Renee Wijnen CaruthersFrom the Editor:

A 64-bit .NET-based pricing and risk management engine running on a 64-bit Windows Compute Cluster Server in UniCredit’s Markets & Investment Banking Division has achieved quick time-to-market for structured derivatives products. Through an integration with Microsoft Dynamics CRM, EDS SOLCORP’s WealthServ will combine the valuable customer data it houses for compliance, commissions, customer service and unified customer portfolio statements with wide-ranging CRM capabilities for an enhanced sales and customer service platform for insurance agents or investment representatives. A comprehensive enterprise-class spreadsheet compliance solution brings control, auditability and error analysis to business critical spreadsheets distributed across an organization in part by facilitating the management of spreadsheets in the SharePoint environment.

These are just a few examples of the ways customers and partners are leveraging the latest and most advanced Microsoft technologies to increase operational efficiency, enhance customer service, and improve overall competitiveness. There are seven other winners that we have picked whose forward-thinking approach to advanced technologies has raised the bar in terms of making their own firms, or their clients, more competitive in today’s fast-paced business environment.
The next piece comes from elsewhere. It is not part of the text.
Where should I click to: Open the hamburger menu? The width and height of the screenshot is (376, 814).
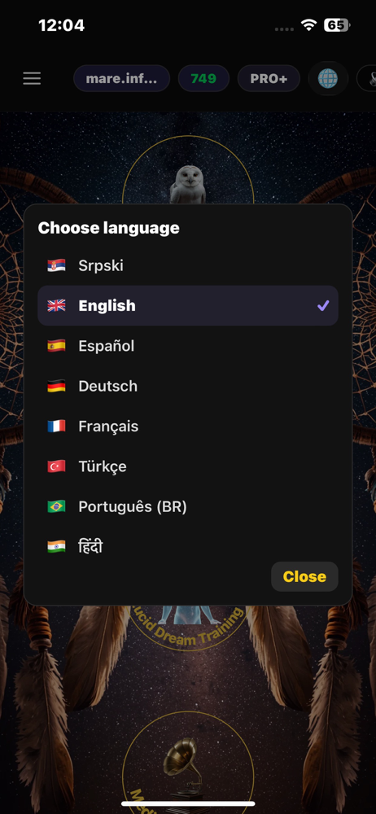click(x=32, y=78)
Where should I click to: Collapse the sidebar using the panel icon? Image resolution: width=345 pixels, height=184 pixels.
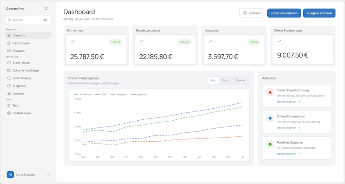(x=46, y=9)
It was hard to narrow down the field to ten winners, particularly at a time when Microsoft is making increasing strides in all facets of the financial industry, from banking to insurance to capital markets. Less Microsoft-focused magazines than ours are recognizing this shift – this year even Institutional Investor took notice, adding Microsoft’s capital markets director Craig Saint-Amour to its Online Top 40, and noting that the days that Wall Street was the domain of Oracle databases running on Sun servers are no more. In our annual Innovator Awards section, now in its third year, read about ten firms whose particularly innovative work in harnessing the power of Microsoft technology to further their growth and build on their business successes makes them stand-outs in their respective sectors of the financial services industry.

Meanwhile, as the financial industry gears up for SWIFT’s Sibos conference in Boston, there is a huge drive toward automated connectivity and straight-through processing in the world of payments, spurred in part by the planned 2010 launch in Europe of the Single European Payments Area (SEPA), which aims to make cross-border transactions as cheap as domestic ones. We have asked four experts to share their thoughts on challenges such as industry standards, cost and connectivity that firms face as they drive their payments efforts toward increased efficiency.

Finally, Microsoft is reaching out in many areas, not only to the massive, multi-national financial firms that demand enterprise class products, but to the entrepreneurs launching startup firms, whose business visions may still exist largely on paper napkins. In partnership with firms such as Bank of America, MasterCard and FedEx, Microsoft is developing a long list of tools to help entrepreneurial firms access and manage the funds to grow their businesses – and perhaps fuel tomorrow’s innovations.